Table 1. Percentage ‘bit’ response for the target word after the three context sentences: raised F1, neutral F1, and lowered F1 in the UK 1957 (n = 60), UK 2022 (n = 35), and US 2022 (n = 11) experiments.
UK 1957 UK 2022 US 2022
raised F1 97% 91% 91%
neutral F1 8% 49% 55%
lowered F1 2% 3% 45%

As you can see in Table 1, the vast majority of participants in all three experiments reported hearing “bit” for this target word following a raised F1 context. Moving to the neutral and lowered F1 contexts, things start to get interesting. In the neutral F1 context, we observe a generational divide: both US and UK 2022 participants are pretty split: about half the participants hear the word as “bit” and half as “bet”. However, the 1957 participants mostly reported “bet” for this trial. In the lowered F1 context, we observe a regional divide: both UK 1957 and UK 2022 participants are very likely to hear the target word as “bet” whereas the US 2022 participants are still split down the middle, just like for the neutral F1 context.

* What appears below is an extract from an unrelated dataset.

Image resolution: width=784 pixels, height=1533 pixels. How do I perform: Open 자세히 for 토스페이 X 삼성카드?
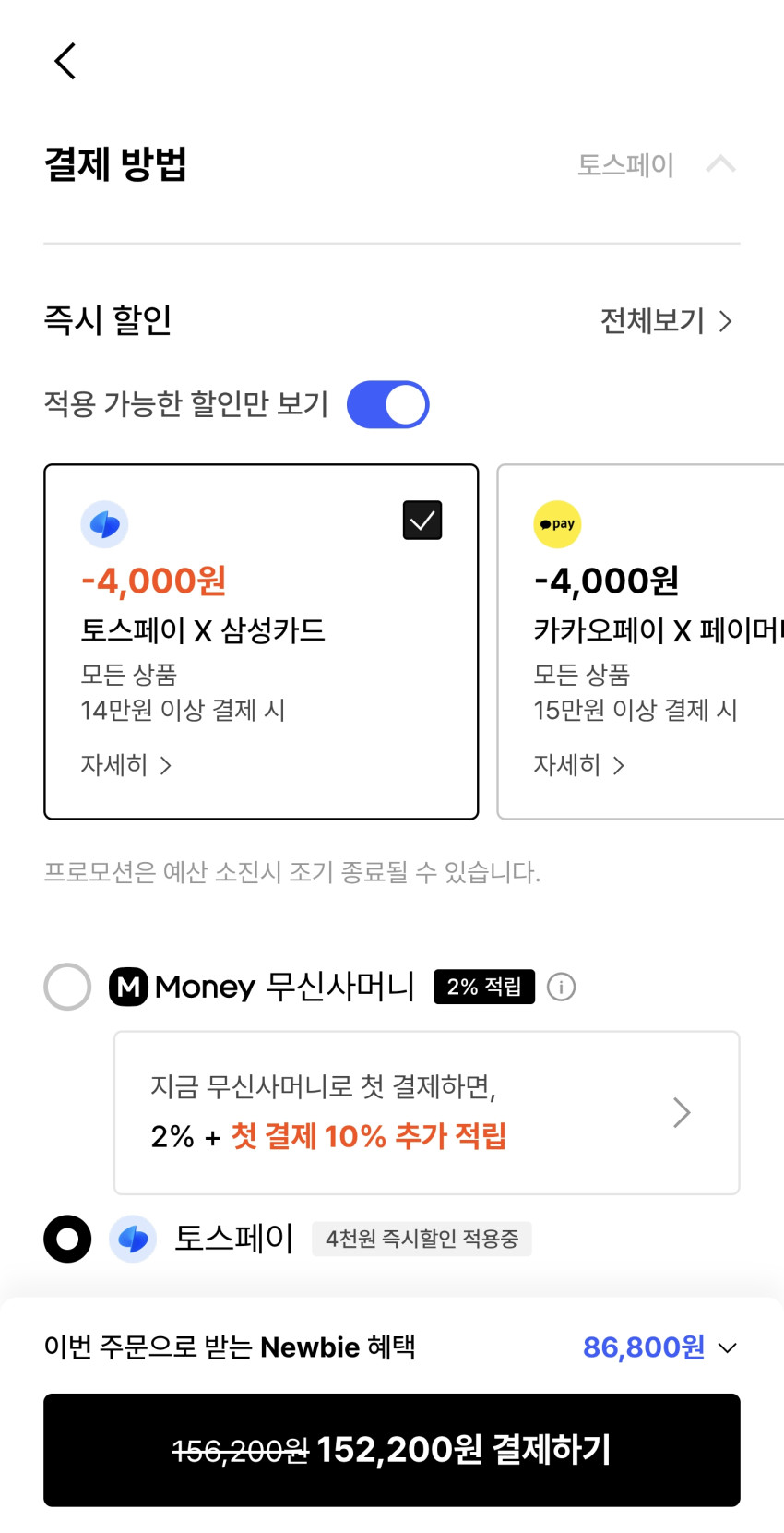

So what is happening? While speculative, our best guess is that the contrast between [ɪ] and [ɛ] differ between the US and the UK, and possibly also between generations in the UK. The second one is going to be a bit harder to explore than the first one. The following is pure exploration, and a bit of hand waving. I’m hoping to follow this up with more detailed exploration of the vowel systems for each of the two groups. Looking at several reports of US English vowel formants for male speakers, it appears that the median “ih” F1 is around 450 Hz and the median “eh” F1 is around 550 Hz (see Clopper et al., 2005). For UK English and glossing over so many dialectal differences, the median “ih” and “eh” F1s might be shifted down by about 50 Hz relative to the US English medians (again, this is very hand wavy, and needs to be verified). The median “ih” F1 for male speakers tends to be around 400 Hz range, and the median “eh” F1 around 500 Hz (see Ferragne & Pellegrino, 2010). In other words, the target word F1 of 450 Hz might be very comfortably in the “eh” range for UK English listeners, but is on the low end for US English listeners. That region of the vowel space is still more likely to be an “ih” vowel in US English.